WHAT TO WORK ON - Everything from the line that has "Instruction: Select the" to the last line of the listing must be repeated exactly, and nothing more; omit the pictures.

INPUT -
•••
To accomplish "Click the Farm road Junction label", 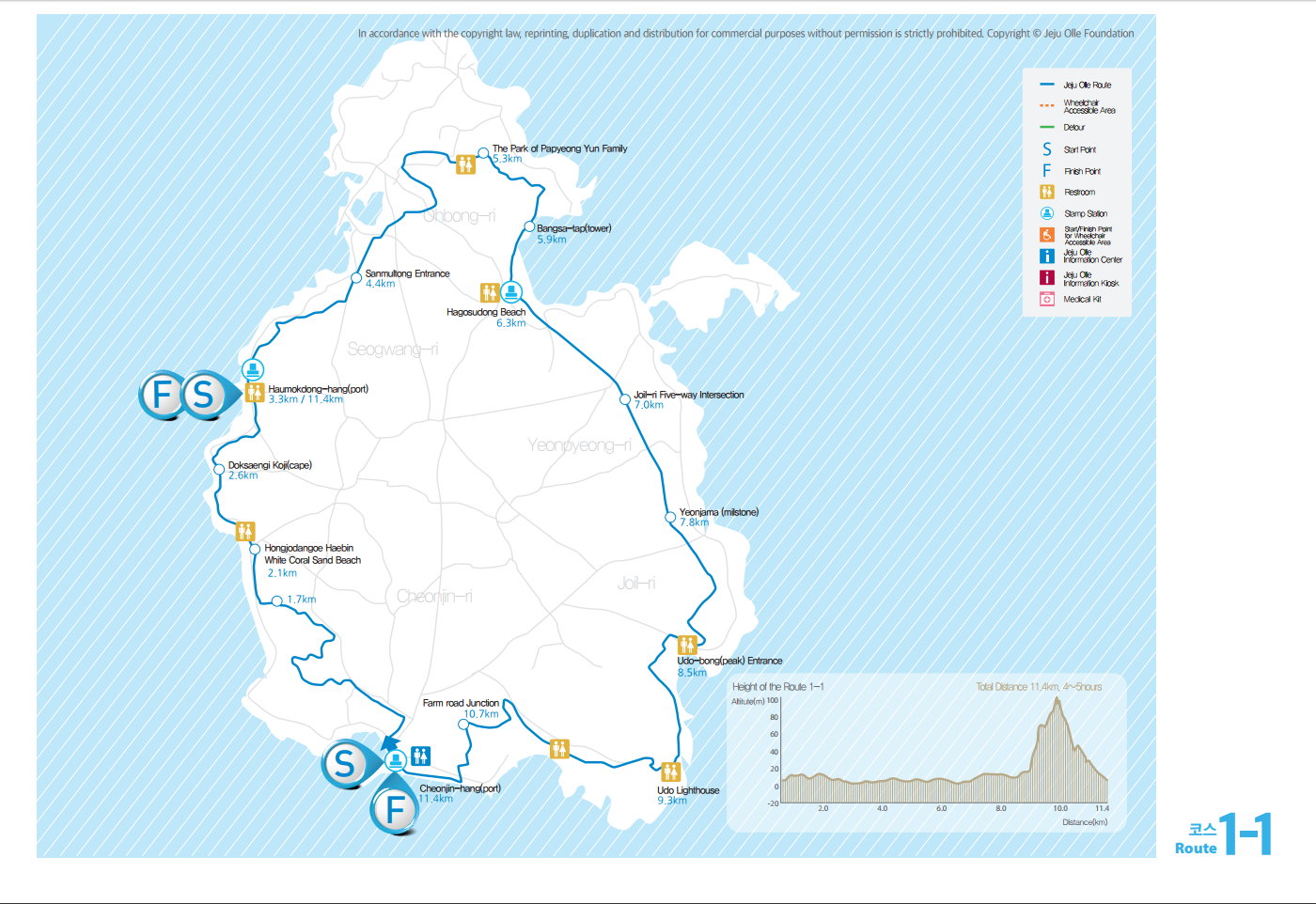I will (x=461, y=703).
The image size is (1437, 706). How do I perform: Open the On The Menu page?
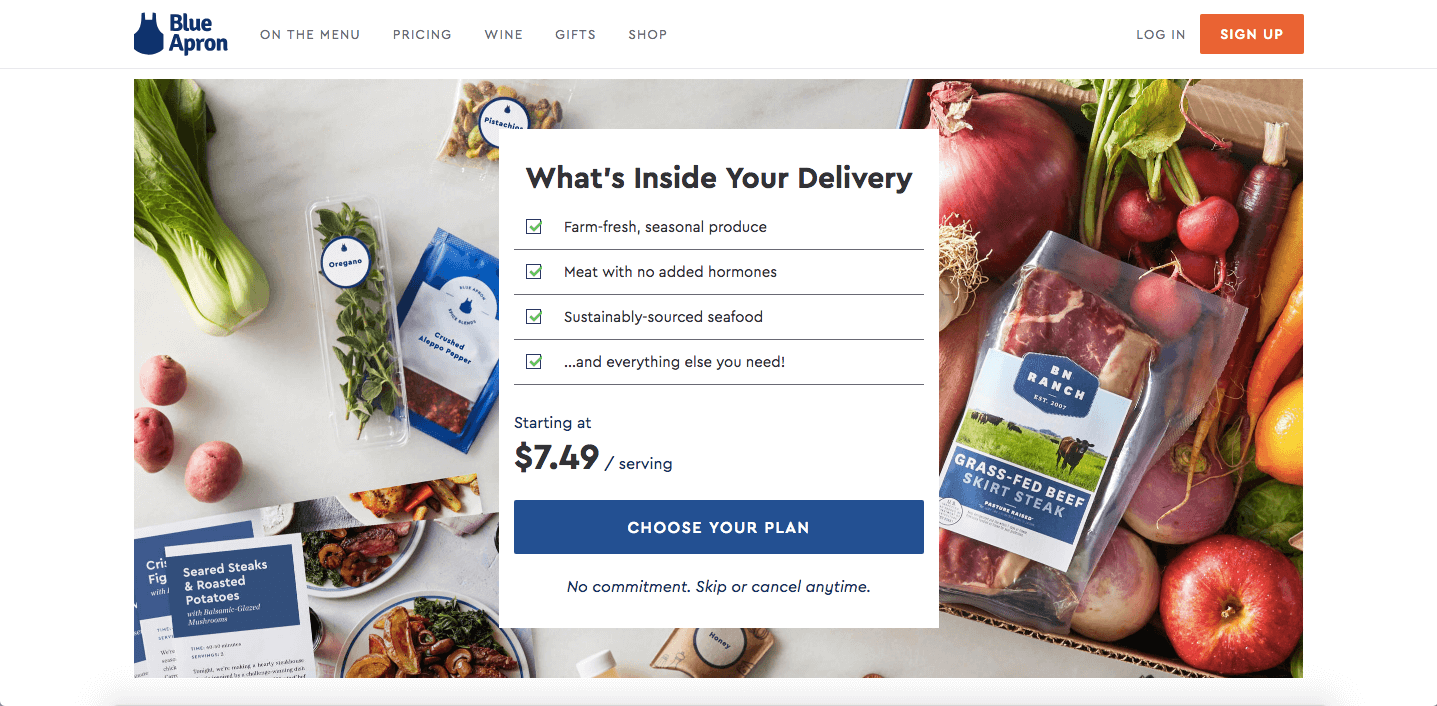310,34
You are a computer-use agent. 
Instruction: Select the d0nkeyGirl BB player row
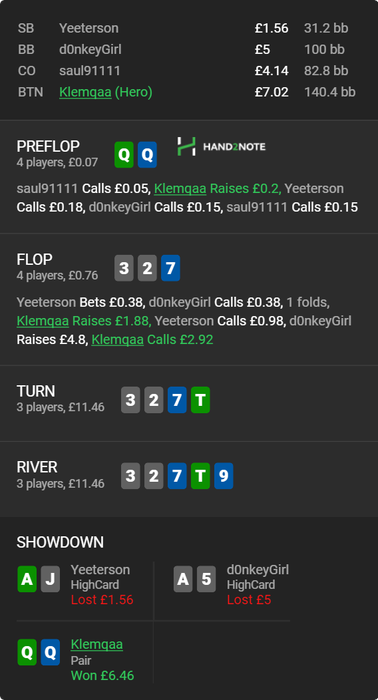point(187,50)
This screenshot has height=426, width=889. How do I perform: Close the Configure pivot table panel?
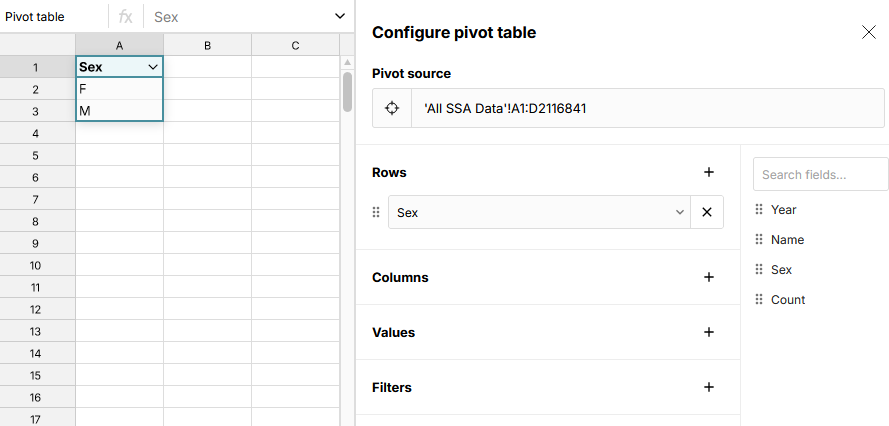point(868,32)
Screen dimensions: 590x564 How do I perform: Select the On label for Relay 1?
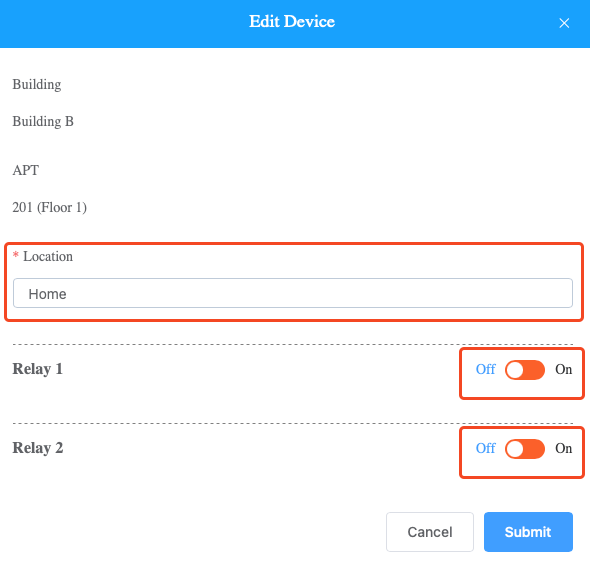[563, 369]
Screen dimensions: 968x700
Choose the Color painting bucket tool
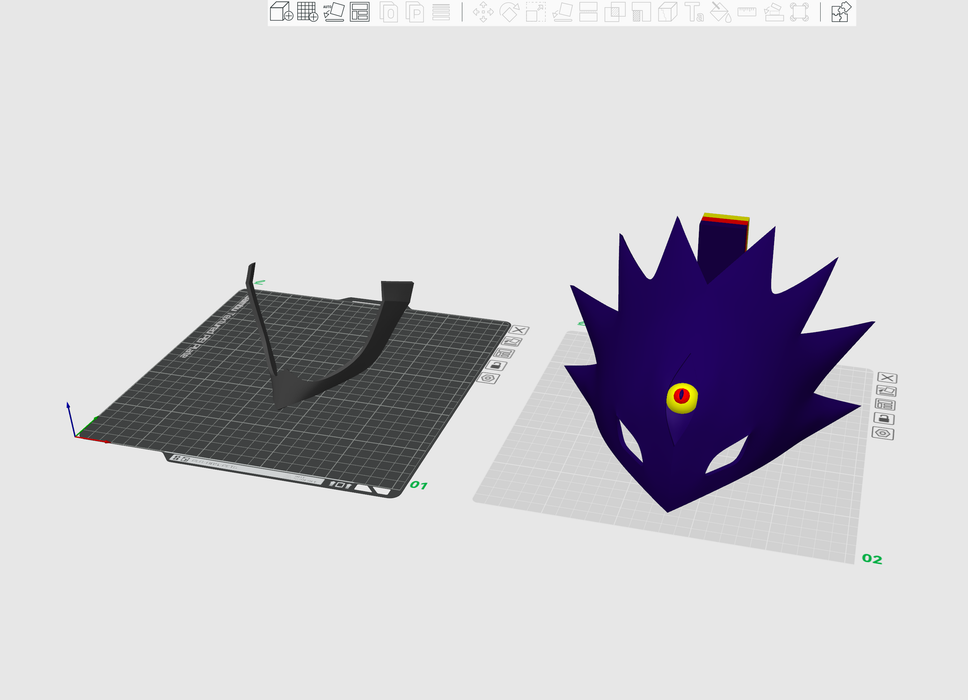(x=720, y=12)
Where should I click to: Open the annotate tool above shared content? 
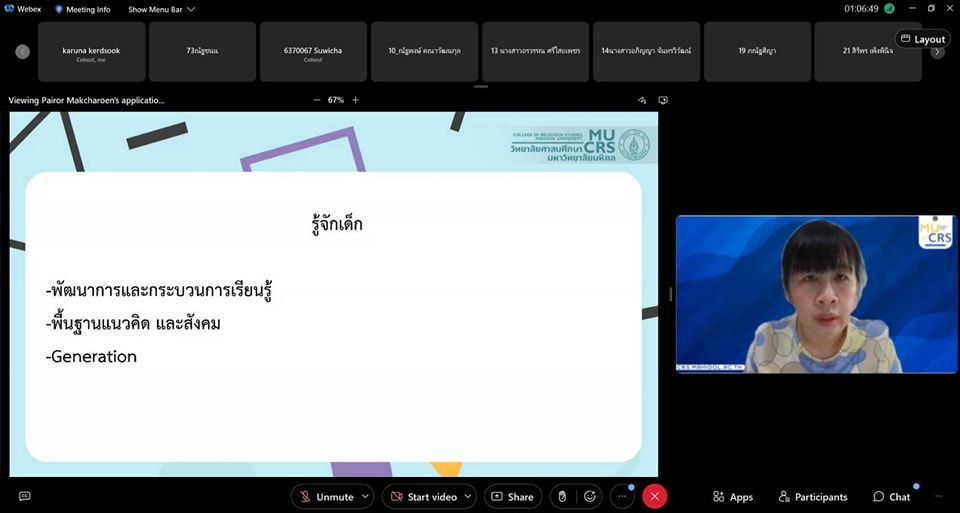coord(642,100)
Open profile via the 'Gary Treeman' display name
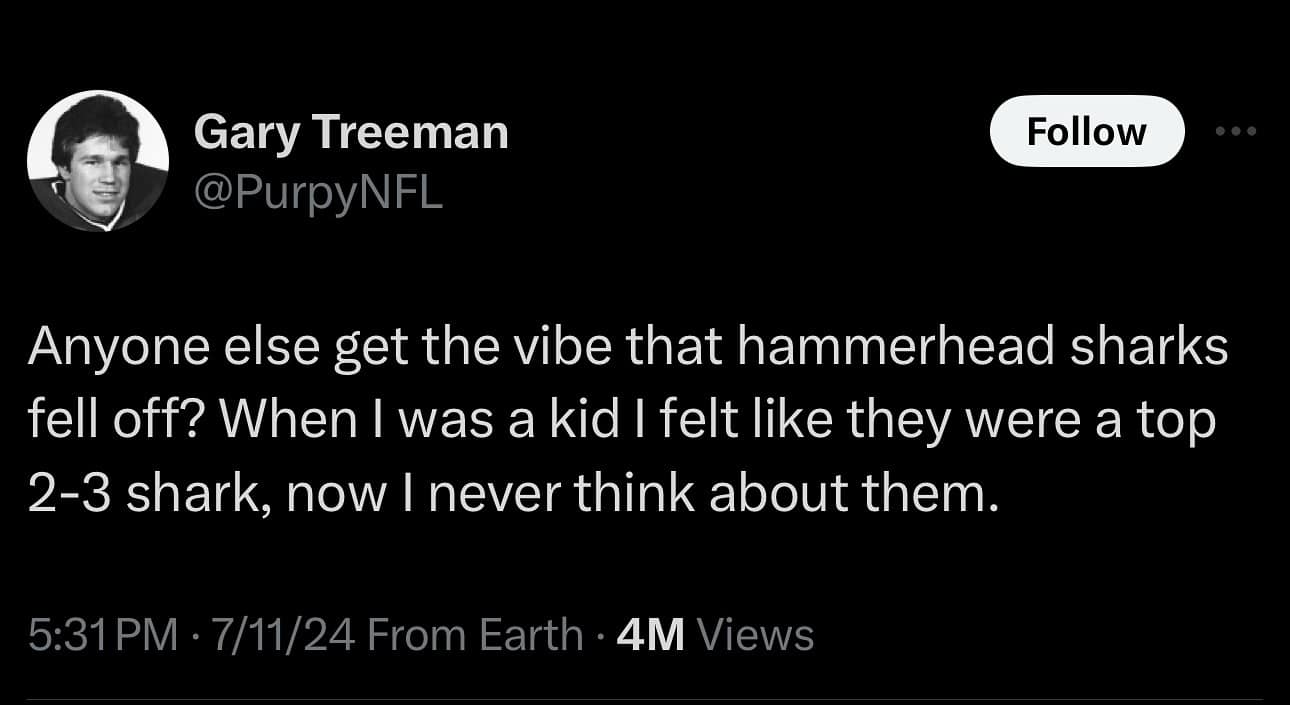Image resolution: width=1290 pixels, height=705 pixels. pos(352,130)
•••
ANSWER -
Instruction: Select the d0nkeyGirl BB player row
point(187,50)
This screenshot has height=426, width=889. How do I perform: Close the Configure pivot table panel?
point(868,32)
Screen dimensions: 590x564 How do I perform: Select the On label for Relay 1?
[563, 369]
Screen dimensions: 968x700
Choose the Color painting bucket tool
(x=720, y=12)
Where should I click to: Open the annotate tool above shared content? 
coord(642,100)
Open profile via the 'Gary Treeman' display name
Image resolution: width=1290 pixels, height=705 pixels. pos(352,130)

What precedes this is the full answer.